Les insectes mécaniques ne transmirent aucune réponse, à part peut-être le vague équivalent mental d’un haussement d’épaules, et poursuivirent leur étrange commerce entre la maison et les profondeurs des bois.
Le lendemain matin, lorsqu’il alluma son téléviseur, celui-ci émit un grésillement de parasites, devint soudain plus lumineux et afficha un message :
AIDE-NOUS TOM WINTER
Tom, qui sortait de la douche, portait un peignoir et tenait une tasse de café. Il ne s’aperçut pas que le café lui éclaboussait la main avant de se répandre sur la moquette. La peau autour de son pouce resta rouge toute la journée.
Les lettres clignotèrent et se stabilisèrent.
« Dieu du ciel ! » s’exclama-t-il.
Le téléviseur répondit :
AIDE-NOUS
La première réaction de Tom fut de foutre le camp de la maison en fermant la porte à clef derrière lui. Il s’obligea à y résister. Il savait que les insectes mécaniques avaient pénétré dans son téléviseur : ceci, supposait-il, en était la raison.

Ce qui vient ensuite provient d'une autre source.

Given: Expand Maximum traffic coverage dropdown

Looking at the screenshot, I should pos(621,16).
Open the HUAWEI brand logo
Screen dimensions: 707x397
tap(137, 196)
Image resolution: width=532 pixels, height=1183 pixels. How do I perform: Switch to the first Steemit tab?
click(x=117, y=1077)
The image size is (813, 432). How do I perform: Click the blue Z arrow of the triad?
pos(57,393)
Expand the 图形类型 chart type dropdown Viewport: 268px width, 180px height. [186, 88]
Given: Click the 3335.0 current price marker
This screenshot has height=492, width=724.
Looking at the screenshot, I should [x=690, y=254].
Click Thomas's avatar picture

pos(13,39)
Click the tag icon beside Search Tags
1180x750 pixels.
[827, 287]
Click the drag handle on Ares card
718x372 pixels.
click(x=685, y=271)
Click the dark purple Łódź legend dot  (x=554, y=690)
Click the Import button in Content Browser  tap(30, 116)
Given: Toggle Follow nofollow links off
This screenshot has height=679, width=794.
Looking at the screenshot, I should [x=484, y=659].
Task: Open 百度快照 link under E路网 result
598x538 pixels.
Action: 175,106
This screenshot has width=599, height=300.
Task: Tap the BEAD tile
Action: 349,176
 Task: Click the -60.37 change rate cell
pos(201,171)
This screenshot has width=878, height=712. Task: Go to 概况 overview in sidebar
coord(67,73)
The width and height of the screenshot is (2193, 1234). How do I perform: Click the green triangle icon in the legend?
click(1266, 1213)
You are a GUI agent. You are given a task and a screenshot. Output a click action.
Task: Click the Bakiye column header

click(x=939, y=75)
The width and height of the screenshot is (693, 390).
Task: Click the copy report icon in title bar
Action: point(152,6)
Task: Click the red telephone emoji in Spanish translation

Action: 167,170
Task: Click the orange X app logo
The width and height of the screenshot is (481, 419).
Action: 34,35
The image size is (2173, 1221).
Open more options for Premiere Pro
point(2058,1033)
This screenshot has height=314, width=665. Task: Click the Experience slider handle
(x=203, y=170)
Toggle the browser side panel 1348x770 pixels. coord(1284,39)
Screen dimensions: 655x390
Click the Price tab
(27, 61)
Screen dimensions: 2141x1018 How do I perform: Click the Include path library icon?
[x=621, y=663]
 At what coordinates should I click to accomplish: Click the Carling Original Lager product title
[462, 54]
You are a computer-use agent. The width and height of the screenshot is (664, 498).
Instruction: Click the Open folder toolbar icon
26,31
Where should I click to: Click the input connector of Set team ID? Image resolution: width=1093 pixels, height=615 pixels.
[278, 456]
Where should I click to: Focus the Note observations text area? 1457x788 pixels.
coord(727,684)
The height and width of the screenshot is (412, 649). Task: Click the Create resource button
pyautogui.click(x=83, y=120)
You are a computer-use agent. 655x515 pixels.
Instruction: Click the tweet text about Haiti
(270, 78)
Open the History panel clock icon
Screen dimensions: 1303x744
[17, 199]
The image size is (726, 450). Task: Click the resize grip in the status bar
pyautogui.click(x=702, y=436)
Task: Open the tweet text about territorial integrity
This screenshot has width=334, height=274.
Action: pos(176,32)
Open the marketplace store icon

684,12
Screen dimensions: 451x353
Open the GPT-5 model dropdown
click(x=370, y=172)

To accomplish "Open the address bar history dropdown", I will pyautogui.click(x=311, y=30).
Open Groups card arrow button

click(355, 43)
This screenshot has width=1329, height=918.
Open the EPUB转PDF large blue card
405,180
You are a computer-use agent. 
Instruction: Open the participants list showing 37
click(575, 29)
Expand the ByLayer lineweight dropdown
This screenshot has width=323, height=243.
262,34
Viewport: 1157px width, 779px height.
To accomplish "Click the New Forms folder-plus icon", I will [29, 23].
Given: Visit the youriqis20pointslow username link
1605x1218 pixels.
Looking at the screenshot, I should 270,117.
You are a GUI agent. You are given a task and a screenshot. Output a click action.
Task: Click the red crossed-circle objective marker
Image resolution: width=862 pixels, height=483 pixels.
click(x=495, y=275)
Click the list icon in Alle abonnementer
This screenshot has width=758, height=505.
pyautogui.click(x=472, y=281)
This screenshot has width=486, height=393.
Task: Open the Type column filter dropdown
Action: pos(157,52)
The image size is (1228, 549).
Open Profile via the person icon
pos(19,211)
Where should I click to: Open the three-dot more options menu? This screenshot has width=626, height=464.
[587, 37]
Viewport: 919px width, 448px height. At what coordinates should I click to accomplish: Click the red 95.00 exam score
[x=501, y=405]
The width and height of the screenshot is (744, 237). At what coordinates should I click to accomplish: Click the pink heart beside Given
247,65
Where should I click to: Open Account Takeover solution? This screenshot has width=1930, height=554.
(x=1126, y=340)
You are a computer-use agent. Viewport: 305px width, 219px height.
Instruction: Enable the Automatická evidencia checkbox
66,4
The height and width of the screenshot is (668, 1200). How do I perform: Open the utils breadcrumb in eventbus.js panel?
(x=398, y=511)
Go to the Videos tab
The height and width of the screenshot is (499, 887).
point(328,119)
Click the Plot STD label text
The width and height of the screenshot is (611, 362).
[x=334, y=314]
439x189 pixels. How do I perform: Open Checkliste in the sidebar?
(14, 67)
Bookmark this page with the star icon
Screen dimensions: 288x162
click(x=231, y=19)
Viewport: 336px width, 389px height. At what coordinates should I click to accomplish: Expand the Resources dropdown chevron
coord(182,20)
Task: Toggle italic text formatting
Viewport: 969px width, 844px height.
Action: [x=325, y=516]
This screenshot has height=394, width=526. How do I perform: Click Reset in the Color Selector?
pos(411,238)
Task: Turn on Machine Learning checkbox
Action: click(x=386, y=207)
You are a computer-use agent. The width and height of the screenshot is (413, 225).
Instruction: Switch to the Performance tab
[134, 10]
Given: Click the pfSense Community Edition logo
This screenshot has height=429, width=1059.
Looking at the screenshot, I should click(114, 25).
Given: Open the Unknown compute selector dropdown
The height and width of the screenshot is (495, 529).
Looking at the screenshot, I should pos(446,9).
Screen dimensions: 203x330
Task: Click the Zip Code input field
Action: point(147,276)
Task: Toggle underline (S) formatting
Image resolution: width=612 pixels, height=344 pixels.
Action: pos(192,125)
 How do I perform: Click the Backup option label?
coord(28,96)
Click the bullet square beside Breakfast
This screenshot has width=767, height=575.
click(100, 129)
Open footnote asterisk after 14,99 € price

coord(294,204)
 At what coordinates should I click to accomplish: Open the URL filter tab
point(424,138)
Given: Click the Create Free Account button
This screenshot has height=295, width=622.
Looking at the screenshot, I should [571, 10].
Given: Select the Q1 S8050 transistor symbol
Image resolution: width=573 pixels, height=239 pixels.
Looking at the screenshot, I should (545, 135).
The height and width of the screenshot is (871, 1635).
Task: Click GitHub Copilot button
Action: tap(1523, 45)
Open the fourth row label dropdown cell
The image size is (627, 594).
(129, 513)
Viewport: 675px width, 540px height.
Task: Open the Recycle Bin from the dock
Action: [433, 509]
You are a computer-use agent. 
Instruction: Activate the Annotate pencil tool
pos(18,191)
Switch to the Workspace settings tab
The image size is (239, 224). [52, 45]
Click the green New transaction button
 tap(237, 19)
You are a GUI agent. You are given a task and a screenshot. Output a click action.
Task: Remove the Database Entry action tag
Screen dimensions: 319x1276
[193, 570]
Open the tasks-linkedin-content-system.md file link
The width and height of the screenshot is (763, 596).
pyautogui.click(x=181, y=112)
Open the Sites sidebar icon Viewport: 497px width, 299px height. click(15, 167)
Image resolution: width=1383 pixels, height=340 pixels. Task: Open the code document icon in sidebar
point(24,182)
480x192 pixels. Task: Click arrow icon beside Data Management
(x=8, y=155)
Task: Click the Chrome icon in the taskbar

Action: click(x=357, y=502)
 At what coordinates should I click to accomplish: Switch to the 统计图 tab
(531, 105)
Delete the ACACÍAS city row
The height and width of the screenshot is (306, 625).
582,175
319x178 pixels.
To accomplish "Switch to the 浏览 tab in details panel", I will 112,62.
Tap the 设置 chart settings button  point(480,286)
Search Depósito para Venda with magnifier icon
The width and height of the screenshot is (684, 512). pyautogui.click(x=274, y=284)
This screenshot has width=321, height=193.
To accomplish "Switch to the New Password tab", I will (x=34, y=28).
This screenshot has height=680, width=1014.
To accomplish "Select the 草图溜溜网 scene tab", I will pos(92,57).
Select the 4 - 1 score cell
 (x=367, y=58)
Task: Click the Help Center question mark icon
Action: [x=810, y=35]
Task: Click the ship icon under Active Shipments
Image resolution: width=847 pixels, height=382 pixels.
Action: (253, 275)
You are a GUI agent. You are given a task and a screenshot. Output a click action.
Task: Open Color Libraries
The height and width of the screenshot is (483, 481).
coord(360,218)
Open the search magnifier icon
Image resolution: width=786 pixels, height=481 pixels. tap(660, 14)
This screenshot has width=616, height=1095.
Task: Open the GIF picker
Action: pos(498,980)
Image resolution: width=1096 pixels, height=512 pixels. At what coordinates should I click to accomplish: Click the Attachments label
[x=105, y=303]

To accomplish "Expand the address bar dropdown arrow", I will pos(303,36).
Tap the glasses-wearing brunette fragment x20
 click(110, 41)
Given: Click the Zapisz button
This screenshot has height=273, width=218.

Il fit un grand pas en avant pour s’asseoir, pas tout à fait volontairement, sur le canapé.
Il s’humecta les lèvres.
Dit : « Qui êtes-vous ? »
Les mots AIDE-NOUS disparurent. L’écran resta vide quelques secondes, puis afficha de nouvelles lettres :
NOUS SOMMES PRESQUE COMPLETS
Communication , se dit Tom. Son cœur cognait encore contre ses côtes. Il se souvint d’un jouet qu’il possédait autrefois : une Magic 8-Ball, une espèce de boule de billard à qui on posait une question et qu’on retournait ensuite pour voir apparaître un message dans une petite fenêtre : oui, non ou un proverbe sibyllin. Les lettres sur l’écran de son téléviseur apparaissaient de la même manière, montant de profondeurs indistinctes. C’était un souvenir étrange mais réconfortant.
Il posa sa tasse de café pour réfléchir quelques instants.
« Qu’est-ce que vous voulez de moi ? »
Un temps d’arrêt.
DES PROTÉINES
DES GLUCIDES COMPLEXES
De la nourriture, comprit-il.
« Pour quoi faire ? »
POUR FINIR DE NOUS CONSTRUIRE
« Qu’est-ce que vous voulez dire ? Vous n’êtes pas terminés ? »
POUR NOUS FINIR
Cela semblait être la seule réponse qu’ils voulaient donner. Il réfléchit à sa question suivante.
« Dites-moi d’où vous venez. »
La réponse se fit attendre plus longtemps que les précédentes.
TOM WINTER TU N’AS PAS BESOIN DE SAVOIR
« Je suis curieux. Je veux savoir. »
TOM WINTER TU NE VEUX PAS SAVOIR
Eh bien, peut-être pas.
Il se laissa aller contre le dossier, parvint à boire une gorgée de café et s’efforça de rassembler en esprit toutes les questions qui le contrariaient depuis son emménagement.
« Qu’est devenu l’homme qui vivait là ? »
CASSÉ
Un mot étrange, trouva Tom. « Qu’est-ce que vous voulez dire par “cassé” ? »
A BESOIN DE RÉPARATIONS
« Il est ici ? Où ça ? »
SUIS-NOUS
Sous-entendu : dans les bois. « Non. Je ne veux pas, pas pour le moment. Vous… vous le réparez ? »
PAS TERMINÉ
« J’ai trouvé le tunnel derrière le mur, rappela Tom. Dites-moi ce que c’est. Dites-moi où il va. »
Il dut attendre très longtemps, cette fois… il commença à croire qu’ils avaient abandonné. Puis d’autres lettres apparurent.
TOM WINTER UNE MACHINE
« Le tunnel est une machine ? Je ne comprends pas. »
LE TUNNEL EST UNE MACHINE
« Où va-t-il ? Il va quelque part ? »
IL VA LÀ OÙ IL EST
« Non, je veux dire… Où conduit-il ? »
LÀ OÙ ON L’A DIRIGÉ
C’était formidablement peu instructif. Ils ne pouvaient pas se cacher de lui, puisqu’ils lui demandaient son aide, mais ne voulaient ou ne pouvaient pas répondre à ses questions les plus simples.
Ce n’est pas une bonne affaire, pensa-t-il. Marché non conclu.
« Je vais y réfléchir », dit-il.
AIDE-NOUS TOM WINTER
Ce qui lui rappela quelque chose. Encore une question. Il demanda : « Quand vous me parliez, avant… quand on a communiqué… comment vous avez fait ? Avant maintenant, je veux dire. »
AIDE-NOUS disparut, et le nouveau message le remplaça quelques instants plus tard… abrupt, frappant, terre à terre.